Schenken statt Shoppen: „Givebox“ erobert die Straßen
Düsseldorf (dpa) - Teilen ist das neue Shoppen: In kleinen Holzbuden verschenken Menschen gebrauchte Dinge an die Nachbarschaft. Damit wollen die Initiatoren Ressourcen schonen. Das kommt an: In immer mehr Städten begeistern sich Anwohner für die „Givebox“.
Reiner Redlich strahlt vor Glück. Der 51-Jährige hat ein neues Licht für sein Fahrrad geschenkt bekommen - von wem, weiß er selbst nicht. Die Beleuchtung hat er in einer „Givebox“ im Düsseldorfer Stadtteil Flingern gefunden, einer Art begehbarem Kleiderschrank am Straßenrand. In den telefonzellengroßen Buden kann jeder seinen aussortierten Hausrat anonym verschenken. Gebrauchte Regenjacken, Lexika, Schallplatten, Kaffeetassen und Küchengeräte warten in den ein Quadratmeter großen Geschenke-Buden auf neue Besitzer. Wer etwas in der „Gabenkiste“ entdeckt, das ihm gefällt, darf es ohne Gegenleistung mitnehmen.
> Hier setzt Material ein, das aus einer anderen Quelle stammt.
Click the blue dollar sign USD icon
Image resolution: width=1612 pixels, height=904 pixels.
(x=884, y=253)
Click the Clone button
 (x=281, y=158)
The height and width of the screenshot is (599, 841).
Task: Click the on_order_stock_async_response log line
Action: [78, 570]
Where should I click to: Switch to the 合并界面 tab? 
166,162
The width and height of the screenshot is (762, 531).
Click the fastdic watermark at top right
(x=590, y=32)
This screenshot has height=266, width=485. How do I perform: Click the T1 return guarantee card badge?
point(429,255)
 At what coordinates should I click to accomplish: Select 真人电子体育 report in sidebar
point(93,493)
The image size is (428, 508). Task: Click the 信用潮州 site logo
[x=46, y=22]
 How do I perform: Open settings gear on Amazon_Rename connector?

„Es sind unheimlich tolle und brauchbare Sachen dabei“, sagt Redlich, während er stolz auf seinem silberfarbenen Rad mit der neuen Lampe sitzt. Dass er die Leuchte ausgerechnet fand, just als er eine neue brauchte, kann er kaum fassen. Selten vergehen zehn Minuten, ohne dass Anwohner aussortierte Kleider in die Box hängen oder Passanten das Bücherregal nach kleinen Schätzen durchstöbern. „Fast stündlich wechselt das Inventar“, sagt Kevin Kribben, der mit handwerklichem Geschick den Bau der Düsseldorfer Kiste unterstützte. „Eigentlich könnte sich jemand mit einer Kasse davor setzen und Geld verlangen.“
„Wir alle haben Dinge, die wir nicht mehr brauchen, die aber zu schade zum Wegschmeißen wären“, fasst die Berliner „Givebox“-Initiative auf ihrer Facebook-Seite zusammen. Das Projekt „stärkt die Nachbarschaft, hilft anderen Menschen, befreit von Krempel“ - und setzt dabei auf Nachhaltigkeit und die Schonung von Ressourcen“, heißt es. Seit ihrer ersten Gabenkiste rufen die Berliner bundesweit Nachahmer auf den Plan.
In rund 50 deutschen Städten haben Anwohner nach der Berliner Bauanleitung aus dem Internet Holzverschläge gezimmert oder suchen nach Standorten, die auch dem Ordnungsamt gefallen. Selbst in Paris, Wien, Zürich und San Francisco hat man die deutsche Idee inzwischen kopiert. „Das war ein Schneeballeffekt“, sagt Silke Roggermann, Mitinitiatorin der Düsseldorfer Kiste. „Ohne Facebook hätte das nie funktioniert.“
Gebrauchte, aber noch brauchbare Dinge an Fremde abgeben - die „Givebox“ ist nur ein Beispiel für die Anonymisierung des Schenkens. Auch die Betreiber von Umsonstläden und Verschenke-Websites treiben die nachhaltige Zweitverwertung von Gebrauchtem voran. Das Tauschprojekt „Bookcrossing“ lässt gebrauchte Bücher um die Welt wandern zu neuen Lesern. Mehr als 150 000 Menschen in Deutschland sind nach Angaben der Gründer als „Bookcrosser“ registriert.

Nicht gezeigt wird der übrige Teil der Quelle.